_Exercise instructions_.
Retype the lines from the first one in the records down to the line containing "Task: Open the tag search icon", counting both, and leave out any pictures.

_Data provided_.
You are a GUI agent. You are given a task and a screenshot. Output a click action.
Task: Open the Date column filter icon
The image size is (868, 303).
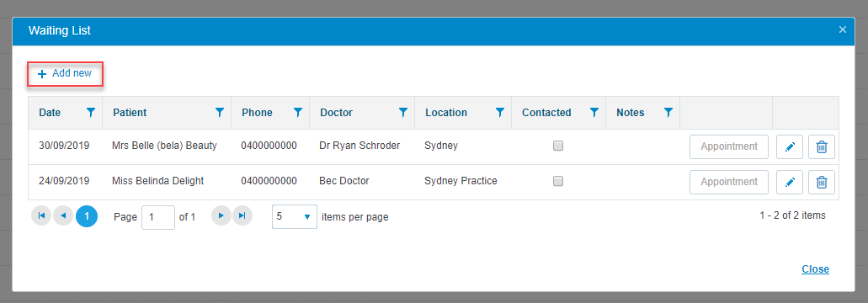(91, 112)
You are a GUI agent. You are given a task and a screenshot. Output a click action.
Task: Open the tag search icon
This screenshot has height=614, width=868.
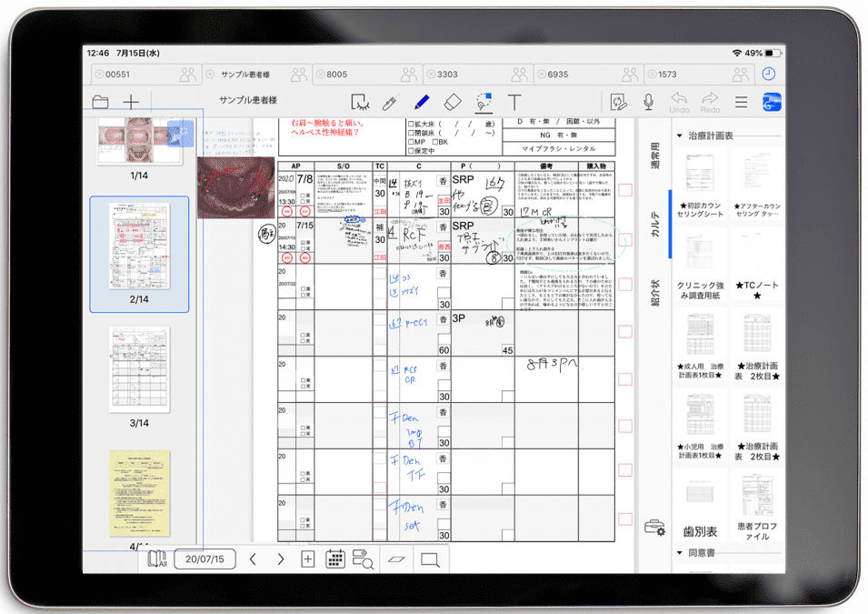point(362,559)
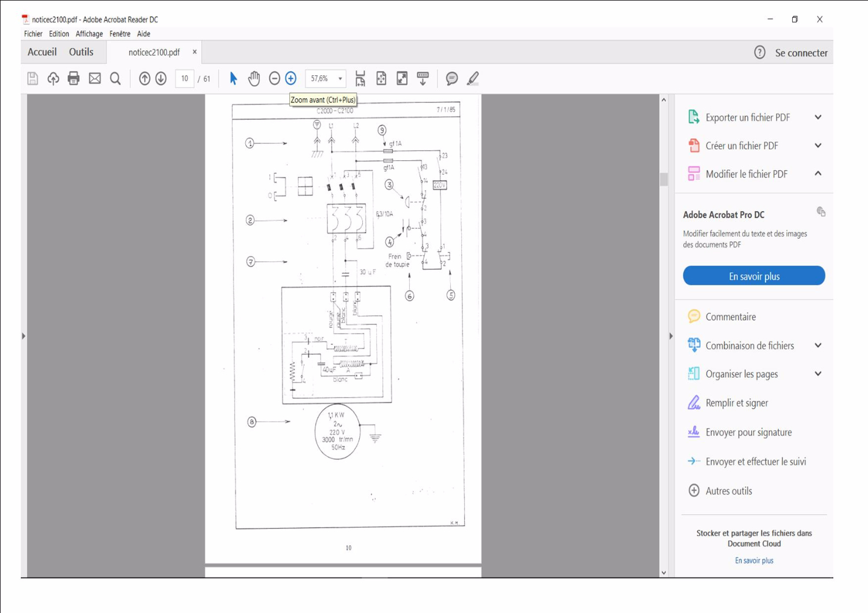Add a sticky note comment
This screenshot has height=613, width=868.
452,79
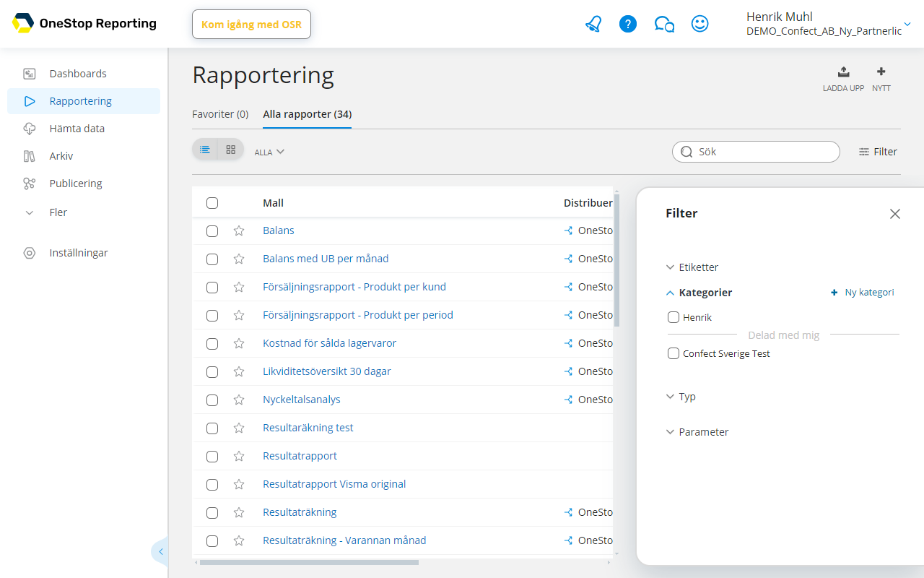Open the ALLA dropdown

(269, 152)
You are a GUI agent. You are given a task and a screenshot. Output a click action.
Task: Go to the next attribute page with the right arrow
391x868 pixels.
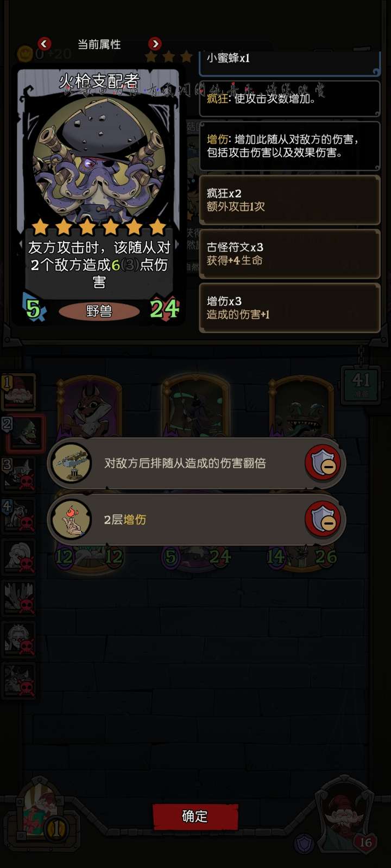pyautogui.click(x=155, y=43)
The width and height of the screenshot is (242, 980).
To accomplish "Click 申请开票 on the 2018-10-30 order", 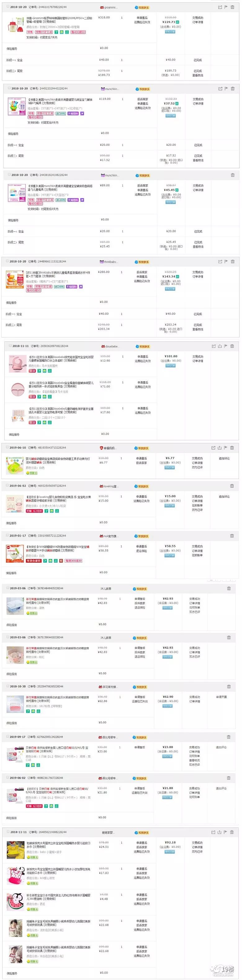I will 221,697.
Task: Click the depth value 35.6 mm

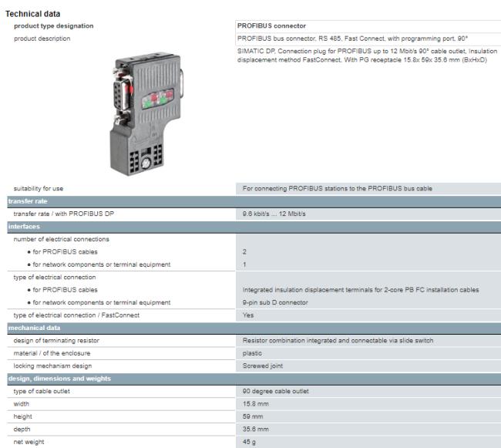Action: (x=255, y=429)
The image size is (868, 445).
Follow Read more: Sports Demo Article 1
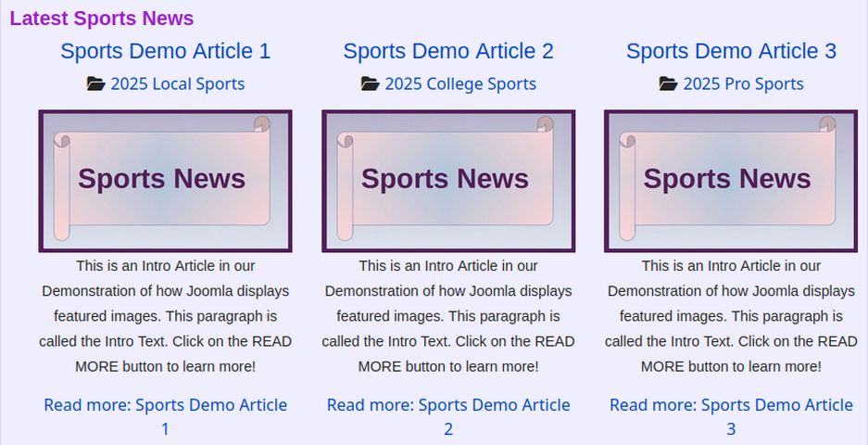(165, 406)
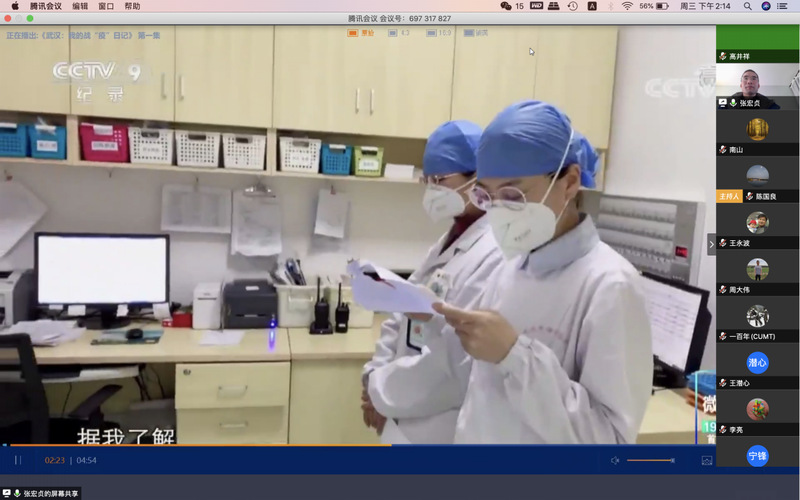Collapse participant sidebar with arrow handle
The height and width of the screenshot is (500, 800).
[711, 243]
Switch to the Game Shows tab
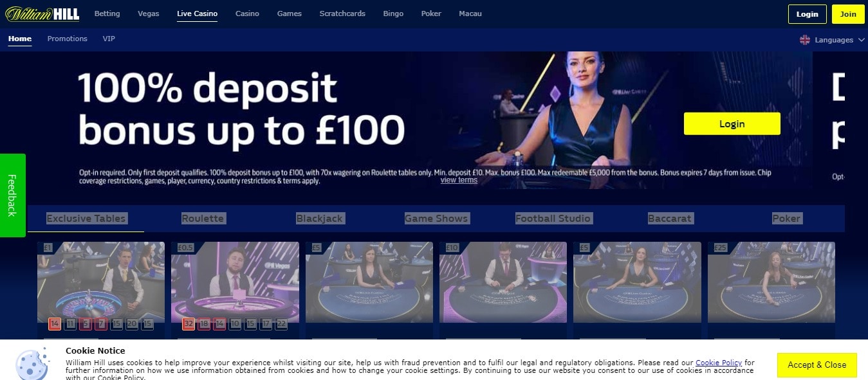 click(x=436, y=219)
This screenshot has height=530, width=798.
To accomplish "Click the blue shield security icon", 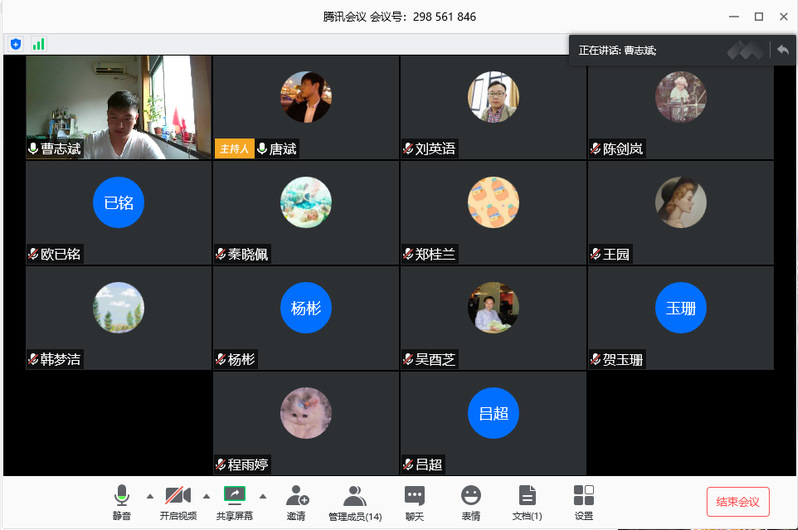I will click(x=16, y=44).
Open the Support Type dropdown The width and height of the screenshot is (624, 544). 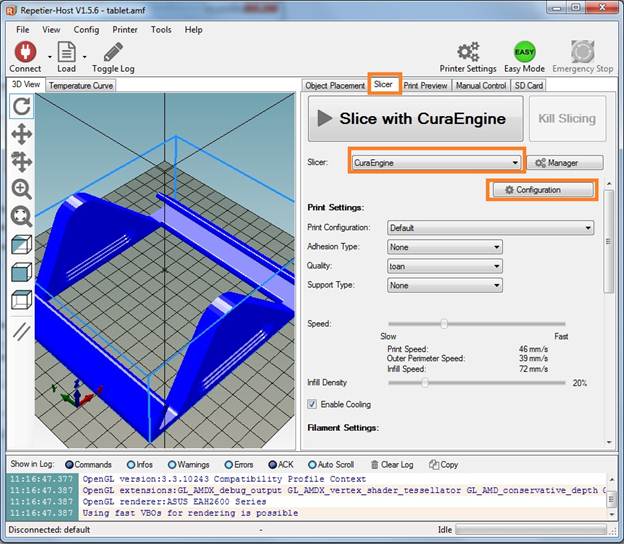coord(444,285)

_Task solution_.
You are a GUI agent. You are given a task and a screenshot. Output a click action.
Task: Open the Date column filter icon
The image size is (868, 303).
(91, 112)
You are a GUI agent. You are given a task and a screenshot. Output a click action.
Task: Open the tag search icon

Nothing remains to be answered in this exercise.